→ Task requirements:
Extract every line of the data below word for word, leaving the pictures out of your answer.

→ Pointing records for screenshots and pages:
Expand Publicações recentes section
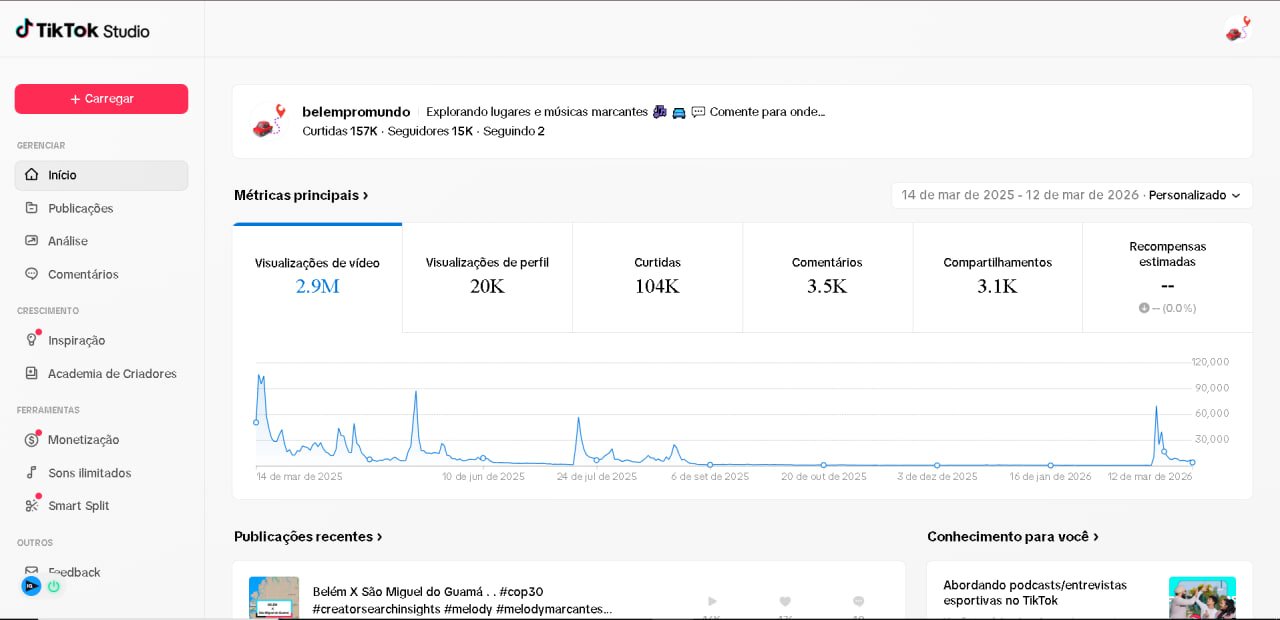 308,537
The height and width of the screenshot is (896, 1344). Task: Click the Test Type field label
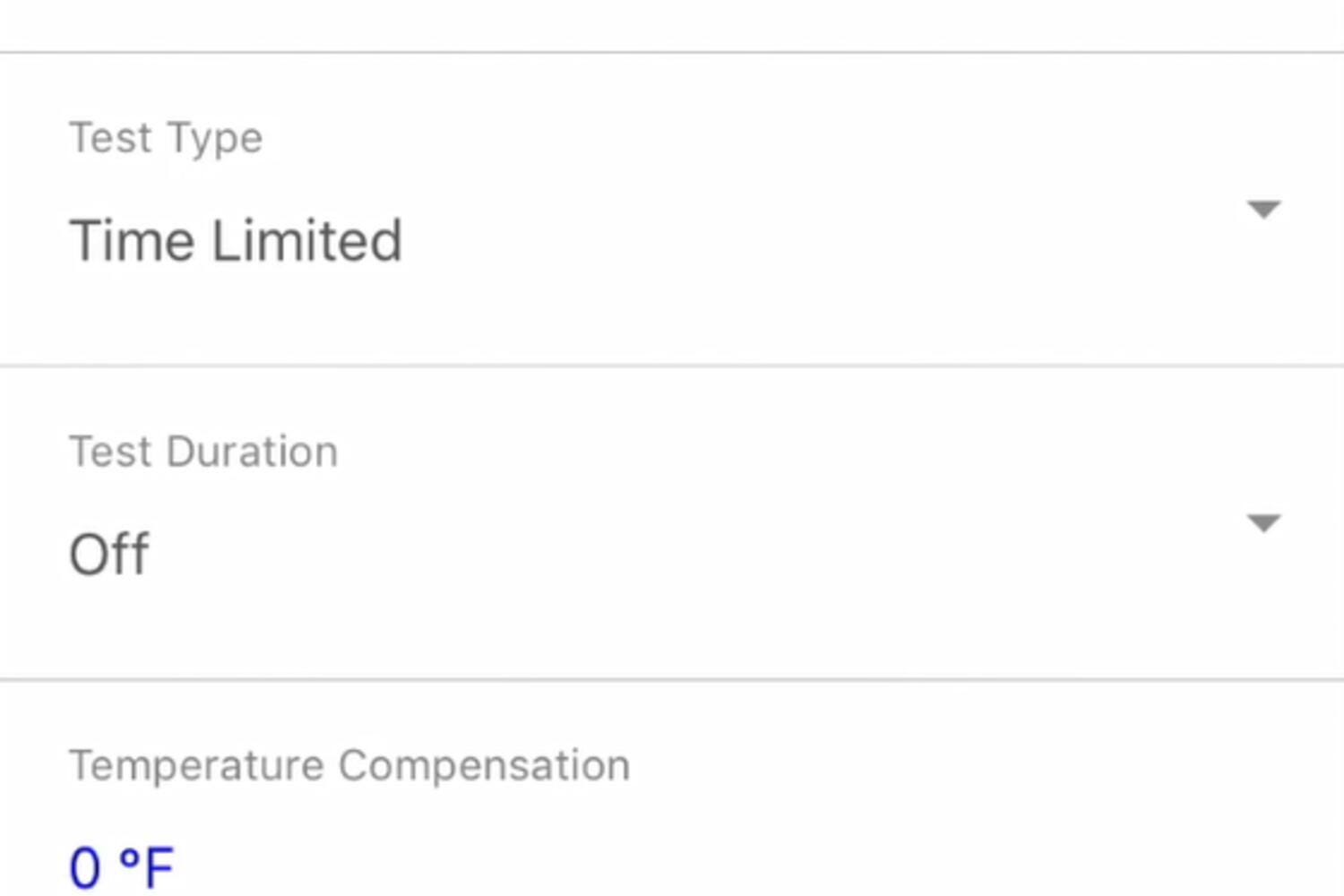tap(166, 138)
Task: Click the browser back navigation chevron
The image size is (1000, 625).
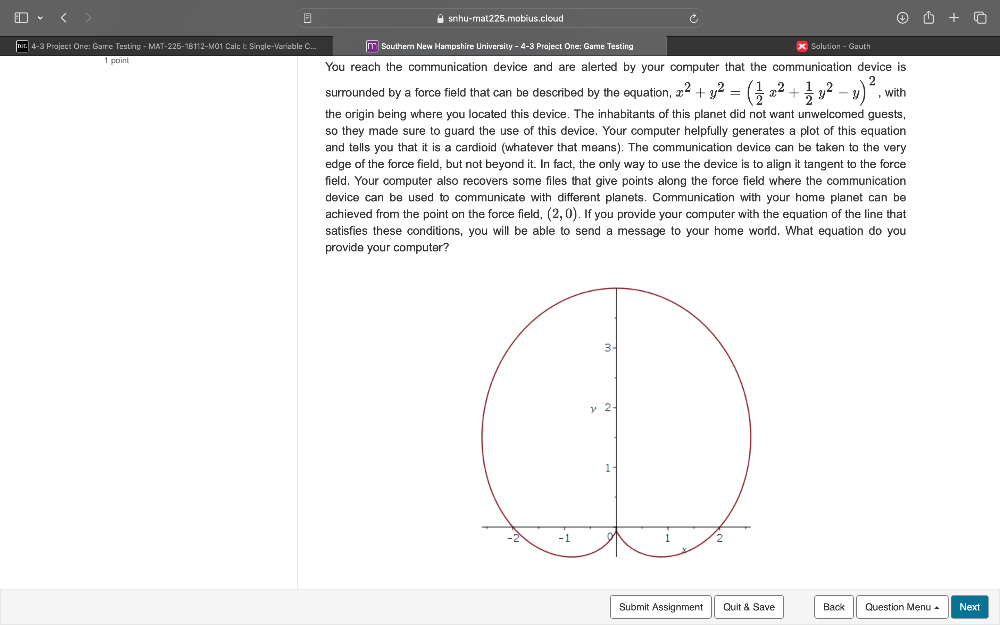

→ Solution to the problem:
Expand Publicações recentes section
 308,537
The height and width of the screenshot is (896, 1344). Task: Click the Test Type field label
tap(166, 138)
Task: Click the browser back navigation chevron
The image size is (1000, 625).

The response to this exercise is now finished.